Untuk menambah pemahaman Anda mengenai Geografi, perhatikan dengan seksama beberapa pengertian Geografi yang di sampaikan oleh para ahli berikut ini:

  1. Ferdinand Von Richtofen (1833 - 1905), Geografi merupakan ilmu yang mempelajari gejala dan sifat-sifat permukaan bumi dan penduduknya, diterangkan tentang terdapatnya gejala, sifat-sifatnya, serta terdapatnya hubungan timbal balik gejala dan sifat-sifat tersebut.
  2. Richard Hartshorne dalam John A. Agnew dan James S. Ducan (2011), Geografi merupakan imu yang menafsirkan realisme diferensiasi area muka bumi seperti apa adanya tidak hanya dalam arti perbedaan dalam hal tertentu tetapi juga dalam arti kombinasi keseluruhan fenomena di setiap tempat yang berbeda dengan keadaanya di tempat lain.
  3. Strabo (1970), Geografi erat kaitannya dengan faktor lokasi, karakteristik tertentu, dan hubungan antar wilayah secara keseluruhan. Konsep ini di sebut Natural Attribute of Place.
  4. Bintarto (1981), Geografi adalah ilmu yang mempelajari hubungan kausal gejala muka bumi baik fisik maupun yang menyangkut makhluk hidup beserta permasalahannya melalui pendekatan keruangan, ekologi,dan regional untuk kepentingan program, proses dan keberhasilan pembangunan.

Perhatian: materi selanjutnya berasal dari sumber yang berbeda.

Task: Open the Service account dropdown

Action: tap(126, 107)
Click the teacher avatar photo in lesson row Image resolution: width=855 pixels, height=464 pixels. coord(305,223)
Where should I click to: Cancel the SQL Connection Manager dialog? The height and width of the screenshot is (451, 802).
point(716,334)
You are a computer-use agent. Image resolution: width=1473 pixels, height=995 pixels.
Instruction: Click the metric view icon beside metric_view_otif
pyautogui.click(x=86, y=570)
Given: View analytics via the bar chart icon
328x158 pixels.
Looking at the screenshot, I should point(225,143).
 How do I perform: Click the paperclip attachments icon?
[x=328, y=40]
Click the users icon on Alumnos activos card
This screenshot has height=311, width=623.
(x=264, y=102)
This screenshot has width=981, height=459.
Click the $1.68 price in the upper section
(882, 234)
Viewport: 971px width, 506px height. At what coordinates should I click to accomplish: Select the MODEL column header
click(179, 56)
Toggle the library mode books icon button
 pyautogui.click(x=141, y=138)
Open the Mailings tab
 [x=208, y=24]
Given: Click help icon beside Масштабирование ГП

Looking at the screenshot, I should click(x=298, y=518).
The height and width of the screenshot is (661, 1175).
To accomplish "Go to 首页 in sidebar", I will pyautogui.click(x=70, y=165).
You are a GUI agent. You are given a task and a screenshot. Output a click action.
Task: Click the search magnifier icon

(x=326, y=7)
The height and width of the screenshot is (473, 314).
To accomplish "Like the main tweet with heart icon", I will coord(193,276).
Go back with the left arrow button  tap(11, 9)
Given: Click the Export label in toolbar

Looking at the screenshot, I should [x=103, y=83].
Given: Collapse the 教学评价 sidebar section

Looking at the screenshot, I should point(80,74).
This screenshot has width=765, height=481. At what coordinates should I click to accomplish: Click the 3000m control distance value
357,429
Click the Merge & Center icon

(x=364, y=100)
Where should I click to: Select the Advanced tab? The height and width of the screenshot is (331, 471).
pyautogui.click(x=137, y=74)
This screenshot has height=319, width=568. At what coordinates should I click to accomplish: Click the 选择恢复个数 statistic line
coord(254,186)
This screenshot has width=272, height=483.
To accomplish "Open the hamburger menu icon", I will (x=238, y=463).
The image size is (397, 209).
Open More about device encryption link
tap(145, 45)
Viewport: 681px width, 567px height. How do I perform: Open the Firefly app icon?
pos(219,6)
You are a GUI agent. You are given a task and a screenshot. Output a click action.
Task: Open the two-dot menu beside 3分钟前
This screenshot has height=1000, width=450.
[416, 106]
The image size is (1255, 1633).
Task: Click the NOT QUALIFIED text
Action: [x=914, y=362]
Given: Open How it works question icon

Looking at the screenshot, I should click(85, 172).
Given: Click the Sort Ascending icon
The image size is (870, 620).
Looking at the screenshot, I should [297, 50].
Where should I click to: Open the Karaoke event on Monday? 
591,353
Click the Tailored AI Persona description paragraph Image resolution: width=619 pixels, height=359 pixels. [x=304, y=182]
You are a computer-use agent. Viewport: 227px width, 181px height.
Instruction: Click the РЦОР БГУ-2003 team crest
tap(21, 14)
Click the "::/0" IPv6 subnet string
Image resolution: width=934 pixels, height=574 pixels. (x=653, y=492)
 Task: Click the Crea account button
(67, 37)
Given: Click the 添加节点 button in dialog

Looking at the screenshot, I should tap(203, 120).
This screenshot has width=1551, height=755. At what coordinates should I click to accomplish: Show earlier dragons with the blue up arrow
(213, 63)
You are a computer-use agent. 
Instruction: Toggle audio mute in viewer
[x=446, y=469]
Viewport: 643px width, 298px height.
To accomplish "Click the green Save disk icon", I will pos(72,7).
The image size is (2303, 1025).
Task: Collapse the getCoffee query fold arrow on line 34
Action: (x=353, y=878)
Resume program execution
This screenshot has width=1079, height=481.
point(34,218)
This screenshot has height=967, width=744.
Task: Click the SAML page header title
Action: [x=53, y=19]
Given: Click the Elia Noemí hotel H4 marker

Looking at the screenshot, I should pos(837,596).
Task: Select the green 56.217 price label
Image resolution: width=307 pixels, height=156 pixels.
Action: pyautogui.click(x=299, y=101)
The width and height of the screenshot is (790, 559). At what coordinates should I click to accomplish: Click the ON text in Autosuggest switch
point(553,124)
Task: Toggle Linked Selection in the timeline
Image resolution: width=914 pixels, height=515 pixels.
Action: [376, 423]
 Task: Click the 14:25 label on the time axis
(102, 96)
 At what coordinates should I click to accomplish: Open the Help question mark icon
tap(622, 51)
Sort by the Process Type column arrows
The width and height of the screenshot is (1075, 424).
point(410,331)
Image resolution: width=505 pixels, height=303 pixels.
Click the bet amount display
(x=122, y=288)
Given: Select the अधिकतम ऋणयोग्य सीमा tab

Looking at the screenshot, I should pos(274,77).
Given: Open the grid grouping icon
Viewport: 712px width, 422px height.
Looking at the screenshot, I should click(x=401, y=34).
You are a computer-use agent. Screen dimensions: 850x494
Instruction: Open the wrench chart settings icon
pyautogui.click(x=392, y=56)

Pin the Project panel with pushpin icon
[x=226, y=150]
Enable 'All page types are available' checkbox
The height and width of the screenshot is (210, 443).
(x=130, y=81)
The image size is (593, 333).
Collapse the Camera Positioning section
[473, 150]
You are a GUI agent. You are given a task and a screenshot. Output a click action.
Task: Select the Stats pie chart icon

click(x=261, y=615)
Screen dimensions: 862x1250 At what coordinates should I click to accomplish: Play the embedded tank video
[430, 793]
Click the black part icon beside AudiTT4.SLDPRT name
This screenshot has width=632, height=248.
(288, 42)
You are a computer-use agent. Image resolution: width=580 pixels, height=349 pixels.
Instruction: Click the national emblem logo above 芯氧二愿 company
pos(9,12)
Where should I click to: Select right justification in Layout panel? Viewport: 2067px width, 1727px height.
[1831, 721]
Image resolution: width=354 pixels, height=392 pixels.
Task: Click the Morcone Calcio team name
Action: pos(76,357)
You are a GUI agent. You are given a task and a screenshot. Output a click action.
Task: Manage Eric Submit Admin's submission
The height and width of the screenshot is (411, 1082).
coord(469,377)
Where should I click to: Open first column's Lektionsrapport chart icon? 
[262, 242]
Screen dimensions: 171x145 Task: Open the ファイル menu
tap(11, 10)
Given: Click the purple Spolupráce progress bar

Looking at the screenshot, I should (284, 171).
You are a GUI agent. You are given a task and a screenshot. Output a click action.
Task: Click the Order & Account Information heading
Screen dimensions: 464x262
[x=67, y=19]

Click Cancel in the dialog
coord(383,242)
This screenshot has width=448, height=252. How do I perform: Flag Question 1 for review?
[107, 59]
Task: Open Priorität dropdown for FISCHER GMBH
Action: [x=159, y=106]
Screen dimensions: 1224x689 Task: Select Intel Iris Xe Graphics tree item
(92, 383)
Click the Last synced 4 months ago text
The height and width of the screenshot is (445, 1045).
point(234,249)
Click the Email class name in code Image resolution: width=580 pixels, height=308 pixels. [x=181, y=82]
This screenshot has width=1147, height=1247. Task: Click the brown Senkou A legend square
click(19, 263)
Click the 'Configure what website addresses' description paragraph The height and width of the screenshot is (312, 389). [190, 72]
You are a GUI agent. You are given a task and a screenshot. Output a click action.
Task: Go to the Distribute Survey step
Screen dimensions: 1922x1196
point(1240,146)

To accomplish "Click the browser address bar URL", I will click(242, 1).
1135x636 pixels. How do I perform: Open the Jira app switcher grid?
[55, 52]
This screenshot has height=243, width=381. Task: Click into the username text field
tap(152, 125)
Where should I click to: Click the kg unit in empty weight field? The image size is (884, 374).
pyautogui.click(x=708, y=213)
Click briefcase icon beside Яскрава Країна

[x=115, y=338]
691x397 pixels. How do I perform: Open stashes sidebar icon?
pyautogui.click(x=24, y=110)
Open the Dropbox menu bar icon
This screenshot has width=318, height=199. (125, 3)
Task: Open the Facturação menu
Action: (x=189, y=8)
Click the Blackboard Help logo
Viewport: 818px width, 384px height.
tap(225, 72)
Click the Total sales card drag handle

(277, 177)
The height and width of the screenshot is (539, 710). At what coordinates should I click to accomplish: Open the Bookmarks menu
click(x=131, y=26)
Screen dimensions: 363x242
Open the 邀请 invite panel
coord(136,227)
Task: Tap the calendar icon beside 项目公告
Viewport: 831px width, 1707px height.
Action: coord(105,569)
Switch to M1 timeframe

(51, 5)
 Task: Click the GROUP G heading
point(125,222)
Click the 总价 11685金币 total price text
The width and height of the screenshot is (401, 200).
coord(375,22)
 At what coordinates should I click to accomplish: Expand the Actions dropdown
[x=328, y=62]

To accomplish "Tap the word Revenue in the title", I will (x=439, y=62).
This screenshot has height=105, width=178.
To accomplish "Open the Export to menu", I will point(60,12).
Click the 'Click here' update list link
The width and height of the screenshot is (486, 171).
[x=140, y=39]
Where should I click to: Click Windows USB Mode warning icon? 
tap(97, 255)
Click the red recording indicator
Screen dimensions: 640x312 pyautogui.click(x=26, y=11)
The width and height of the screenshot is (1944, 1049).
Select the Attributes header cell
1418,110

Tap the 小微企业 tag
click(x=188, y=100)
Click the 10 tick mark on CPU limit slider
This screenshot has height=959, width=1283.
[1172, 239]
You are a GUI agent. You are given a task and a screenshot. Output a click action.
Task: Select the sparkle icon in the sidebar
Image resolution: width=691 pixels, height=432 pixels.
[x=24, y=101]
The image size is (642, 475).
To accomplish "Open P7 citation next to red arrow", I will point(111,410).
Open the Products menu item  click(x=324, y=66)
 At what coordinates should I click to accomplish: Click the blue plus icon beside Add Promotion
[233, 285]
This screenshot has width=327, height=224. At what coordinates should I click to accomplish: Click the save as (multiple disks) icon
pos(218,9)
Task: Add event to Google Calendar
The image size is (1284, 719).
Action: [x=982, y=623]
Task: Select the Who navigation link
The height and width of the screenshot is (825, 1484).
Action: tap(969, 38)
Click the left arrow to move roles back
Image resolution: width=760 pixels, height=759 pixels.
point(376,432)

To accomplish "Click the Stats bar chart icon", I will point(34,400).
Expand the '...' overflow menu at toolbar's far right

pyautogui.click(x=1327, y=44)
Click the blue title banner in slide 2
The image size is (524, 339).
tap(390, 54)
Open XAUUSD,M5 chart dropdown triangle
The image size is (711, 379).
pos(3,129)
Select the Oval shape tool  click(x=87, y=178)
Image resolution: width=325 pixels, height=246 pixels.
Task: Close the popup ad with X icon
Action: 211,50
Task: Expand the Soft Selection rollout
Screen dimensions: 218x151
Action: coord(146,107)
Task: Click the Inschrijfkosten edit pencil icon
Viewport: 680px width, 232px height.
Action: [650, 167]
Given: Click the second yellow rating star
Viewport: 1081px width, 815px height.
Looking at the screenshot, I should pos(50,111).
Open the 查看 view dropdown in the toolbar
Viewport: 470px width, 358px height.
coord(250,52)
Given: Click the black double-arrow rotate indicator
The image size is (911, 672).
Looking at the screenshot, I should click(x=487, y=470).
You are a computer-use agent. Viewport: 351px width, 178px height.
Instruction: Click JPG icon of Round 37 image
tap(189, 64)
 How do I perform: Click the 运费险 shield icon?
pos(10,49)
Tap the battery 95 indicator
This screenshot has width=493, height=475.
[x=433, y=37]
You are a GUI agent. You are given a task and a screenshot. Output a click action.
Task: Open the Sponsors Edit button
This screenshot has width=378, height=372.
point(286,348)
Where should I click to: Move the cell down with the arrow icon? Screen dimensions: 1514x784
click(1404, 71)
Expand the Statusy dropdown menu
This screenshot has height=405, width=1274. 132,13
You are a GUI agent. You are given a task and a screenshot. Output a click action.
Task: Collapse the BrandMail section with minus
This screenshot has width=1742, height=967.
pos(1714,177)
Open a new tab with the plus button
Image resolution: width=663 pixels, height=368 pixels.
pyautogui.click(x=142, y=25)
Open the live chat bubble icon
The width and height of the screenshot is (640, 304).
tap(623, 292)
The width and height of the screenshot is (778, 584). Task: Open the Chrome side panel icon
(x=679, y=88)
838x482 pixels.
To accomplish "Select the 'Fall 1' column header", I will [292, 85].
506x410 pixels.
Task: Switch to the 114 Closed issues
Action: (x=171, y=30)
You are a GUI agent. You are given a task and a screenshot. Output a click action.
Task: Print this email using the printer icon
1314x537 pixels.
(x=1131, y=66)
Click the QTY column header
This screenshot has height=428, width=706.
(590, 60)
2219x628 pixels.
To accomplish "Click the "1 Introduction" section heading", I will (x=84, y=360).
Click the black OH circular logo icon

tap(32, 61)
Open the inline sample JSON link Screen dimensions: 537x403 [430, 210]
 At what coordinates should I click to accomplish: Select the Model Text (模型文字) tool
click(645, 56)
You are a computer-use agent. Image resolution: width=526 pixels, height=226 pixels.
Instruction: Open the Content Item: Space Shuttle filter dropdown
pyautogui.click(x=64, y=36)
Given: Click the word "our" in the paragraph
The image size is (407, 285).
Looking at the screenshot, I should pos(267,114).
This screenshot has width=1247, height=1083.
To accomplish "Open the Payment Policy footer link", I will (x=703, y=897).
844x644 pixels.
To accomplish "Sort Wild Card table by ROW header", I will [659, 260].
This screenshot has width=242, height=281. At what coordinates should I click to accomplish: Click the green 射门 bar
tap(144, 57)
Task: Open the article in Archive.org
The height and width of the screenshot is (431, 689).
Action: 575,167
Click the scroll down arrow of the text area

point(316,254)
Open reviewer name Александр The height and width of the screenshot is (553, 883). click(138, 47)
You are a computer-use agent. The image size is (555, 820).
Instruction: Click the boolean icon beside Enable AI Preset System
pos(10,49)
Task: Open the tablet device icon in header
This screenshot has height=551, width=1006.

  5. Seminar dan Lokakarya Ikatan Geografi Indonesia (IGI) di Semarang (1988), Geografi adalah ilmu yang mempelajari persamaan dan perbedaan fenomena geosfer dengan sudut pandang kelingkungan dan kewilayahan dalam konteks keruangan.
  6. Martin Kenzer (1989), Geografi memperhatikan variasi keruangan atau lokasional pada fenomena fisik dan manusia dipermukaan bumi.
  7. Gregg Wassmansdorf, Geografi adalah study tentang pola-pola dan proses-proses bentang manusia (built) dan bentang lingkungan (Natural) dimana bentang-bentang tersebut tersusun atas komponen ruang nyata (objektif) dan ruang subjektif.
  8. Sutikno (2008), Geografi adalah ilmu menggunakan pendekatan holistik melalui kajian keruangan, kewilayahan, ekologi dan sistem, serta Historis Untuk Mendeskripsikan dan menganalisis struktur, pola, fungsi dan proses interelasi, Interaksi, interdependensi dan hubungan timbal balik dari serangkaian gejala, kenampakan atau kejadian dari kehidupan manusia, kegiatannya atau budidayanya dengan keadaan lingkungan dipermukaan bumi.

Walaupun pengertian Geografi yang disampaikan oleh para ahli diatas berbeda satu dengan lainnya tetapi dari berbagai definisi tersebut dapat ditarik kesimpulan bahwa Geografi merupakan ilmu yang mempelajari tentang timbal balik antara manusia dengan lingkungannya, karena lingkungan merupakan aspek keruangan Geografi.